Task attempt failed to report status for 617 seconds. Killing!

Poor task. It died a horrible, self-disgestive death. Killed by its own garbage collector (Lets see that happen to a C program No! A C program would just start overwriting itself. A way better solution. :P)   How do we fix it? Get rid of unnecessary collections. After all, how many times do we use a collection when a bit of elegance could have done. Or we make a second collection that is near identical to one we already have?

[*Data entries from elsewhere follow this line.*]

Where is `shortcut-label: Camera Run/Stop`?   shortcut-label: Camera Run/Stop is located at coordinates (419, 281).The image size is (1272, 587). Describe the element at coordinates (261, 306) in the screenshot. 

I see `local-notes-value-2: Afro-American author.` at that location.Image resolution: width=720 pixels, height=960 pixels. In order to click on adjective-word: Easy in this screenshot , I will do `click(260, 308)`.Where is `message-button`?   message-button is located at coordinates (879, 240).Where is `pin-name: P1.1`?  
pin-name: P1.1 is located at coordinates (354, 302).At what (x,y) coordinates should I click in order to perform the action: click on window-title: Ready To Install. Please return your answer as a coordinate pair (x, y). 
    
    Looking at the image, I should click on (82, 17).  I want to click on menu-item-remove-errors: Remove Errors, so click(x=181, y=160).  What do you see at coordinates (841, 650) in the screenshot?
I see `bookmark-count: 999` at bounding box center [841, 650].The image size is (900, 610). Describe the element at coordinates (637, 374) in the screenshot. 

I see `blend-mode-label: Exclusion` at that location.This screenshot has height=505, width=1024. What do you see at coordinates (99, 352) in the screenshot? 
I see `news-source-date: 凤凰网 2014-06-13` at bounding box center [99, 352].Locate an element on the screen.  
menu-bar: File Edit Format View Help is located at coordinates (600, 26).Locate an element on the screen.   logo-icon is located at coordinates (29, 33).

protected void reduce(Text key, Iterable<Text> values, Context context) throws IOException, InterruptedException {
    JsonParser parser = new JsonParser();
    // LinkedList<JsonObject> objects = new LinkedList<JsonObject>(); //Memory Issues!!!!!!!!!! KILL ALL THE PERSISTANCE!
    JsonObject user = null;
    for (Iterator<Text> itt = values.iterator(); itt.hasNext();) {
        JsonObject object = parser.parse(itt.next().toString()).getAsJsonObject();
        if (object.has("userId"))
        {
            user = object;
            break;
        }
    }
    for (Iterator<Text> itt = values.iterator(); itt.hasNext();) {
        JsonObject object = parser.parse(itt.next().toString()).getAsJsonObject();
        if (!object.has("userId")) {
            object.add("userId",user);
            context.write(key, new Text(object.toString()));
            }
        }
    }

And its argueablly sexier code? Maybe?   But alas, remember, Kill the Persistence.       (Tangent: Not saying “Big Data”… Big Data has soooo many issues… Even if  the data in “lots of data” is larger then what some “Big Data” Professionals get to play with… Don’t give into the hype kids. It isn’t cool.)